What you should do: I would like the number of lines in the data that contain the word "computer". Please give that number alone.

Stored items:
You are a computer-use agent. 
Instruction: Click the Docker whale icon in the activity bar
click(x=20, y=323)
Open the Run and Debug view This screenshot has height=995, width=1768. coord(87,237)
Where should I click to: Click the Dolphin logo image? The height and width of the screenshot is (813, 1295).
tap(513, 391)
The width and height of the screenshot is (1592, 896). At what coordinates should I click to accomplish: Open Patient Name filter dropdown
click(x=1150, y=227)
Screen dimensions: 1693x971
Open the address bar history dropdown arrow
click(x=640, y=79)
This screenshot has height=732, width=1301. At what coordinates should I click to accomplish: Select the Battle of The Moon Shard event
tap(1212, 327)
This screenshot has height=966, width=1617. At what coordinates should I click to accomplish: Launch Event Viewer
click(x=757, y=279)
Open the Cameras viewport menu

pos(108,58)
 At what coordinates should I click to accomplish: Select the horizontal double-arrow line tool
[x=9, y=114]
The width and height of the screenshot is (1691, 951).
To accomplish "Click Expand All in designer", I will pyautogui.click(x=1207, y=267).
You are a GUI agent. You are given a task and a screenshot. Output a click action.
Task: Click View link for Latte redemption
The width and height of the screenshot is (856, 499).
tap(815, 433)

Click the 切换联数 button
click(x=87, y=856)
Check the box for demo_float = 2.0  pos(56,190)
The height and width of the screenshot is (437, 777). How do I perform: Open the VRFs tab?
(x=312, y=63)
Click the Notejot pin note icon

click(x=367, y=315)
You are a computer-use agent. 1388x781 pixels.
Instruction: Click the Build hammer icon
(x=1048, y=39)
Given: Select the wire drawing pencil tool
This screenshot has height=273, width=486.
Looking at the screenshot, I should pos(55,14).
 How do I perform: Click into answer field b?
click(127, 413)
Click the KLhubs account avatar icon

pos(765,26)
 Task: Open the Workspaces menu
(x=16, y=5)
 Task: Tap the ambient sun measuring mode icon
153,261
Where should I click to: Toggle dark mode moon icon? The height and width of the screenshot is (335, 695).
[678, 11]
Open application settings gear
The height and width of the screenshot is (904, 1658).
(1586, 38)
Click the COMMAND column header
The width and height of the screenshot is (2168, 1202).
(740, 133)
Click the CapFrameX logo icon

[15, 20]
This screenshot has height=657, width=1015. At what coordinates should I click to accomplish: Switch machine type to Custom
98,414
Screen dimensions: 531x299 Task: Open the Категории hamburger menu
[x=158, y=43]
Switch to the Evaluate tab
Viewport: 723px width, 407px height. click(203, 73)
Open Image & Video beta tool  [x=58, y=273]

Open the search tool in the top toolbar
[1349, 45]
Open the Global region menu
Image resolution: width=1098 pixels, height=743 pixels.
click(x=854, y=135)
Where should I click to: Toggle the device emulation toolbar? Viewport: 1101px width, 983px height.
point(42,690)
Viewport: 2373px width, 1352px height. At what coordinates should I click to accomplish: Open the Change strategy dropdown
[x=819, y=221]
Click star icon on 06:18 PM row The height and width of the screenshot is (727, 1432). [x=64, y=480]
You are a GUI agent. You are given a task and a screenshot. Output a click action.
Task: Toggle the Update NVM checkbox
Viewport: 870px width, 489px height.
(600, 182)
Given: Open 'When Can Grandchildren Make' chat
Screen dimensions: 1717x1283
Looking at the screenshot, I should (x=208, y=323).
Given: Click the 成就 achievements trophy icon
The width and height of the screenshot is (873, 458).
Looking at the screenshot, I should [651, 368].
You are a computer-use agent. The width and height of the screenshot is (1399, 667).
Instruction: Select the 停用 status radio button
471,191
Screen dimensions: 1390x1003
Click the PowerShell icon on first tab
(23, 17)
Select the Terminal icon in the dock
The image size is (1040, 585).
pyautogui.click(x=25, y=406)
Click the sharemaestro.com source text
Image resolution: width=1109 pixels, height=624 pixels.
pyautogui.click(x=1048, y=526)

Response below: 3